1

In trying to read all the values of the extended attributes on a single file, if I do

xattr -l <filename> | while read ATTR; do
  xattr -p $ATTR <filename>
done

I get what I expect.  But if I try to do multiple files with

for FILE in *; do
  echo "=== $FILE ==="
  xattr -l $FILE | while read ATTR; do
    xattr -p $ATTR $FILE
  done
done

for some files I get only the filename (no xattr, I suppose);
for some files I get

=== 154128428159.JPEG ===
xattr: [Errno 22] Invalid argument: '154128428159.JPEG'
xattr: 154128428159.JPEG: No such xattr: com.apple.macl: 
xattr: [Errno 22] Invalid argument: '154128428159.JPEG'
Not enough arguments for option -p. Expected at least 2 but got 1

and for other files,

xattr: [Errno 22] Invalid argument: 'record-image_-7.jpg'
xattr: record-image_-7.jpg: No such xattr: com.apple.macl: 
xattr: [Errno 63] File name too long: 'record-image_-7.jpg'

I tried putting unset ATTR or ATTR="" in the outer loop, but got the same results.

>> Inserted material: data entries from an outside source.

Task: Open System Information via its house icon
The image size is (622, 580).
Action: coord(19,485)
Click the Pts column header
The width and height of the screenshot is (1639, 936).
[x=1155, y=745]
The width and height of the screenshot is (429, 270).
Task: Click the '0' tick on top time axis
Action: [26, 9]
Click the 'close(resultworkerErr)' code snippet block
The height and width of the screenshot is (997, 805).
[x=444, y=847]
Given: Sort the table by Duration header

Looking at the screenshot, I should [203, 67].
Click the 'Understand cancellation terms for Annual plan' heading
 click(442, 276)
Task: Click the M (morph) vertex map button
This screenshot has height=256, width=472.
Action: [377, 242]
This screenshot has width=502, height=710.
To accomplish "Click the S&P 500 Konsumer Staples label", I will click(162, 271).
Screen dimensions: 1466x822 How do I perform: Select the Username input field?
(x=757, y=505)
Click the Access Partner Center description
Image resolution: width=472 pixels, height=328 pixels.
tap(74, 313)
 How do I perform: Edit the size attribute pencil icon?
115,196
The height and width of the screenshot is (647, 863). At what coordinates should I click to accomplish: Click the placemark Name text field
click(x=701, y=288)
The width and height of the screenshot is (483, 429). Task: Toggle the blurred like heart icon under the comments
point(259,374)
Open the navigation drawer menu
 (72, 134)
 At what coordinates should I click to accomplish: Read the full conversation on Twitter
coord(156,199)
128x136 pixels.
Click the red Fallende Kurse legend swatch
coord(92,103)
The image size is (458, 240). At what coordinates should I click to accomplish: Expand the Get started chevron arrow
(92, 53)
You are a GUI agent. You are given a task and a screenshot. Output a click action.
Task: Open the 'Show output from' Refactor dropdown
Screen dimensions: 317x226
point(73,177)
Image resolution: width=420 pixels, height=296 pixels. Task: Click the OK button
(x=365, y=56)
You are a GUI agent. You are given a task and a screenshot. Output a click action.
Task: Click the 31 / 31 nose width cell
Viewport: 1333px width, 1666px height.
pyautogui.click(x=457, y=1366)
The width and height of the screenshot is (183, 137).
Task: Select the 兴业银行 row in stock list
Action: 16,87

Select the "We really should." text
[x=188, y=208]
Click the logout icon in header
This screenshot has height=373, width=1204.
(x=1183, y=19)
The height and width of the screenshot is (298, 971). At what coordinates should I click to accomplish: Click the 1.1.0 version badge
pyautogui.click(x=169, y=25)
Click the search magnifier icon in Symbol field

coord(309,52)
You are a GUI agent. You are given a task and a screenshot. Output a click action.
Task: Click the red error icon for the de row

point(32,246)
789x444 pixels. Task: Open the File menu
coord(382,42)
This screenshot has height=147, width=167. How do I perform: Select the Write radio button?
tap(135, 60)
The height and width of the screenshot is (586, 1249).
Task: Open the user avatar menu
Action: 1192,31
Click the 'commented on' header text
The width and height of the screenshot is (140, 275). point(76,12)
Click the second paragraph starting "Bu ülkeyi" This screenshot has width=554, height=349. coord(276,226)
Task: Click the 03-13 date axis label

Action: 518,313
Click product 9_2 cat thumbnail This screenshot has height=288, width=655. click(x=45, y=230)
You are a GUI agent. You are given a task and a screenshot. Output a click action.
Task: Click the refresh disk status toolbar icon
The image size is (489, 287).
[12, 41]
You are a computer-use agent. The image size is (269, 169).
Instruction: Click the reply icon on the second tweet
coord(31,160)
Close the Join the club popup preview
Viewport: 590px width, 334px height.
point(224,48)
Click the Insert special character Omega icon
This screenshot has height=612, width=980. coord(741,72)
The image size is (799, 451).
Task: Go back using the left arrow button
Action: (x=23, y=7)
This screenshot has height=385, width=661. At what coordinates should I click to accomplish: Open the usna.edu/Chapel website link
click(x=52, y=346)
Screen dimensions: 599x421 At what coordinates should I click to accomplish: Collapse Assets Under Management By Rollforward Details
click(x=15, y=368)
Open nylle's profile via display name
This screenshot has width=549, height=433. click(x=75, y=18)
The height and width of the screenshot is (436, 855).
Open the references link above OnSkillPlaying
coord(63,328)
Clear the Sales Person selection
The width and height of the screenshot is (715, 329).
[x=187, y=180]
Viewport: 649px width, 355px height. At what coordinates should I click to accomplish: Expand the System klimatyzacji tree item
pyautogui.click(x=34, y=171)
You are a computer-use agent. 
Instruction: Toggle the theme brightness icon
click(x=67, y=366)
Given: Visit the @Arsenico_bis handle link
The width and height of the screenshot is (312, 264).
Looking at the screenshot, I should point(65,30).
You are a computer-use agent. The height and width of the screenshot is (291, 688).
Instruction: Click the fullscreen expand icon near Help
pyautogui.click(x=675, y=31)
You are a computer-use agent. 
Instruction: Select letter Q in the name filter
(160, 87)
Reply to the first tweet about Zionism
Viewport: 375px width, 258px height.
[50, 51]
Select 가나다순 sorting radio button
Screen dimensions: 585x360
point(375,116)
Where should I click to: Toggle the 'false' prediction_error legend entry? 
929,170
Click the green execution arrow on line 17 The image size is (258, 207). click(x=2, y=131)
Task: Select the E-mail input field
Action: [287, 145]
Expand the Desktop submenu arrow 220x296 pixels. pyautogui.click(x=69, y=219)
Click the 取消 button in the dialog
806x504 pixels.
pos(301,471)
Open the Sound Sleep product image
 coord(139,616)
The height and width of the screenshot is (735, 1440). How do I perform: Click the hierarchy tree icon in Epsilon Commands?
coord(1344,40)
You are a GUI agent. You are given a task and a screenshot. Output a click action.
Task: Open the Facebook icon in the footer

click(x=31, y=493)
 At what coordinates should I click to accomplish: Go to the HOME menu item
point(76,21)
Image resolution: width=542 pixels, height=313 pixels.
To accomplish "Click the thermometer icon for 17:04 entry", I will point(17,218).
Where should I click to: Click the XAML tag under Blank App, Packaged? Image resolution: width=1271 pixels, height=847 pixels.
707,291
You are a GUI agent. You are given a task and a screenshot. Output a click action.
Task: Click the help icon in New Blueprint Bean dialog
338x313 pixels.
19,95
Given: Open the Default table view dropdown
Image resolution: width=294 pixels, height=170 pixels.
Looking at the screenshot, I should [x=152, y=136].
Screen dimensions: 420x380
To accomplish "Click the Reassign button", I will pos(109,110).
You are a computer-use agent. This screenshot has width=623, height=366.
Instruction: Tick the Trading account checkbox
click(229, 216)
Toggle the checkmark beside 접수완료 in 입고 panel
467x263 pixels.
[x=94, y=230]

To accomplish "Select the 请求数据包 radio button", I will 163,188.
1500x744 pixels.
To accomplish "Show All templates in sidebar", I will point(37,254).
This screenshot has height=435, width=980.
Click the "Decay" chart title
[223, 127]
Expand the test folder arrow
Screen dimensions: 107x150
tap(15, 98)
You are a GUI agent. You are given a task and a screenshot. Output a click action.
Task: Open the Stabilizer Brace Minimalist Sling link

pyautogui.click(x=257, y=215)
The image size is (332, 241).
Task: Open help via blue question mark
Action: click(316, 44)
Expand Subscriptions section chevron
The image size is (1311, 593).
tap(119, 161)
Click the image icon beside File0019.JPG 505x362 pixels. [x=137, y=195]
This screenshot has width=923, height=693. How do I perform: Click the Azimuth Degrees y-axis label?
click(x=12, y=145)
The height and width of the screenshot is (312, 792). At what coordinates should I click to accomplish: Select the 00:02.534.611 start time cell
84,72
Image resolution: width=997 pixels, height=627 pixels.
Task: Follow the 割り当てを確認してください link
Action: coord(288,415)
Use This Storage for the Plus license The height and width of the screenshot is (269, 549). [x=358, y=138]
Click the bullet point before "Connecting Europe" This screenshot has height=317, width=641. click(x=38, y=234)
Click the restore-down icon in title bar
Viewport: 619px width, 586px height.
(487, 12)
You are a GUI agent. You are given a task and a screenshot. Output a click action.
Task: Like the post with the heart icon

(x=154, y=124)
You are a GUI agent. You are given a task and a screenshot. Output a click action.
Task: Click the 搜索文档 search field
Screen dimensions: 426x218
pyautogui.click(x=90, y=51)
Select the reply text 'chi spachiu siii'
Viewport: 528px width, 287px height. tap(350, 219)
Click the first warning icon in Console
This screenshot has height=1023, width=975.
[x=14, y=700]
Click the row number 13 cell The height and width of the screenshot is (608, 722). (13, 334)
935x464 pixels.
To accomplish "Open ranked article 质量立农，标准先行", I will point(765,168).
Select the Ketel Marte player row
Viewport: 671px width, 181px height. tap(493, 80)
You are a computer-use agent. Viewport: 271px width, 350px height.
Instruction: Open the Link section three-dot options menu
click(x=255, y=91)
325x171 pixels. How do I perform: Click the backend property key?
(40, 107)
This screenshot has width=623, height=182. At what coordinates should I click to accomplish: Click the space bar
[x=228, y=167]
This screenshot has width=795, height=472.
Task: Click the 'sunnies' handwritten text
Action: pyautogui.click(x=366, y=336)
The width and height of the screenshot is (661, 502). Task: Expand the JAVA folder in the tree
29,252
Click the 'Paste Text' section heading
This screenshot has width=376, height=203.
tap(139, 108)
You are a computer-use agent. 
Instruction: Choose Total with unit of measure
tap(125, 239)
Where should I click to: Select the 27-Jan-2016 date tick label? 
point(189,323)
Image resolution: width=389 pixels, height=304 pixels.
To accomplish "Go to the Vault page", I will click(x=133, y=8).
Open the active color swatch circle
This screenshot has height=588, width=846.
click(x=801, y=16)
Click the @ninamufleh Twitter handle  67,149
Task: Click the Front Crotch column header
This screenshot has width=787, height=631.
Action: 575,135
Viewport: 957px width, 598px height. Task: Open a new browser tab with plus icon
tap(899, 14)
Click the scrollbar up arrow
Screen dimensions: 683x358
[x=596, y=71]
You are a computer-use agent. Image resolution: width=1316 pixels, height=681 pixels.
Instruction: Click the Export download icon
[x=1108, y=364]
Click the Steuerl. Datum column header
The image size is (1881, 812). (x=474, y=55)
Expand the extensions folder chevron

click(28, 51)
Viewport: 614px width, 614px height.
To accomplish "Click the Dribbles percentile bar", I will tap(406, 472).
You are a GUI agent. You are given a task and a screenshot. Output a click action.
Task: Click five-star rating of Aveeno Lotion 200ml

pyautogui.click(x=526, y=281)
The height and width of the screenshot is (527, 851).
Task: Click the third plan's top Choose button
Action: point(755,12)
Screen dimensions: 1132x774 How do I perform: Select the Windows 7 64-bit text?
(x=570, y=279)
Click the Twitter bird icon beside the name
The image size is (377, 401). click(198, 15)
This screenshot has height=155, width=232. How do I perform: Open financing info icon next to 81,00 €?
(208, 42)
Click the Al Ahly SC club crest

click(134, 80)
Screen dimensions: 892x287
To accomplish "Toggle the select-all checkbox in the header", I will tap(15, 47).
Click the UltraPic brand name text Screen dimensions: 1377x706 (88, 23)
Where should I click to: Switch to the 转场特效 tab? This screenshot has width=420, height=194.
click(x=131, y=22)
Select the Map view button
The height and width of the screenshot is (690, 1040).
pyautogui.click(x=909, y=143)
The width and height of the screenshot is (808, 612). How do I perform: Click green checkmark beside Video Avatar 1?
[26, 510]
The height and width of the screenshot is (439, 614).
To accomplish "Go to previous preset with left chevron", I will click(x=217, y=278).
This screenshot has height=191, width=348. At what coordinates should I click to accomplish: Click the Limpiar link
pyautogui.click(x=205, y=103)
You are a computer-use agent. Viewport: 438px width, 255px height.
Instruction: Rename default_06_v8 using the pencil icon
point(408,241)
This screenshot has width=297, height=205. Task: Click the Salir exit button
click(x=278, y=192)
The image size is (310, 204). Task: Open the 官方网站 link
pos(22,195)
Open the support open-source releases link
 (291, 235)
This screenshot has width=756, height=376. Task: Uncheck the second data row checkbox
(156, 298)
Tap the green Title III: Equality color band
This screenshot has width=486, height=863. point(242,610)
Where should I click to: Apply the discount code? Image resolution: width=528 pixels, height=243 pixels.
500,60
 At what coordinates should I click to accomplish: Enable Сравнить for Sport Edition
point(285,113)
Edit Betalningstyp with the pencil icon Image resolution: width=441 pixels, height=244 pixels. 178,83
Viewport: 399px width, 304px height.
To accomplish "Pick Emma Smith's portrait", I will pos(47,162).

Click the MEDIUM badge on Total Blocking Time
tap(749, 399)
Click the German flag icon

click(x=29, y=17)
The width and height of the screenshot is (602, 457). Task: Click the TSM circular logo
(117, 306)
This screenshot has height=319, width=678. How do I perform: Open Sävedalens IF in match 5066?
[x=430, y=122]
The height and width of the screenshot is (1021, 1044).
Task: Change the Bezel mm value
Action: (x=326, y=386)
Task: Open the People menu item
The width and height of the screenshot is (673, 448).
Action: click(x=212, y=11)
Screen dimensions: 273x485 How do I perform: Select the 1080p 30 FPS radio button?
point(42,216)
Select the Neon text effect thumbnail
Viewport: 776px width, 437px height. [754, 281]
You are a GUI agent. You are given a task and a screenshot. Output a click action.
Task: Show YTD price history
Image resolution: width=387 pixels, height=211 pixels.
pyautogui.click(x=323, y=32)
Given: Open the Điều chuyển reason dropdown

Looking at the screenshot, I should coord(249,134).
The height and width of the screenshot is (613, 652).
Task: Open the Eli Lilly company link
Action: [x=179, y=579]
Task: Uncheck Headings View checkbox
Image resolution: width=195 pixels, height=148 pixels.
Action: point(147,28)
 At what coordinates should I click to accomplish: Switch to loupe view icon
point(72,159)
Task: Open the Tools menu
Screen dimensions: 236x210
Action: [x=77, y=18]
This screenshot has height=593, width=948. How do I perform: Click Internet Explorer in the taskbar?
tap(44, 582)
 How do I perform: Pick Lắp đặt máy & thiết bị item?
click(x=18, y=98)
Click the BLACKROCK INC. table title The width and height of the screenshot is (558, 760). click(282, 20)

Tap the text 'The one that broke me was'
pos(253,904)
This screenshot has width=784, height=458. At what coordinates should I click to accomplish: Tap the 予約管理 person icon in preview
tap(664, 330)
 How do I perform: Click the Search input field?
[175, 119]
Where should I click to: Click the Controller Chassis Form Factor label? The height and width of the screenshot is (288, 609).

This is with either zsh or bash on macOS 13.5.2

3
  • Try it with just xattr $FILE, without any options. With the -l option, it will include the attribute values, which may include multiple lines and even empty lines.
    – Gairfowl
    Commented Sep 12, 2023 at 1:44
  • The values are what I want, as I said in the question. According to the man page, -l lists the names of the attributes. But it only allows one attribute at a time, hence looping on the names.
    – WGroleau
    Commented Sep 12, 2023 at 2:27
  • OK, the format of the man page confused me. -l changes the format rather than listing the values.
    – WGroleau
    Commented Sep 12, 2023 at 2:39

1 Answer 1

0

The man page format confused me and when Gairfowl explained that -l gives the values, I tested it with no options but (oops) the file I tested it on had no attributes.

So actually, I do need a loop, but it’s

for ATTR in $(xattr "$FILE"); do
  xattr -pl $ATTR "$FILE"
done
1
  • 1
    As always, use double quotes around $FILE to ensure it works with filenames containing whitespace. In case you still go with the outer loop (for file in *; do) you could also use if [ -f "$FILE" ]; then ... fi to only look at files (and skip directories etc).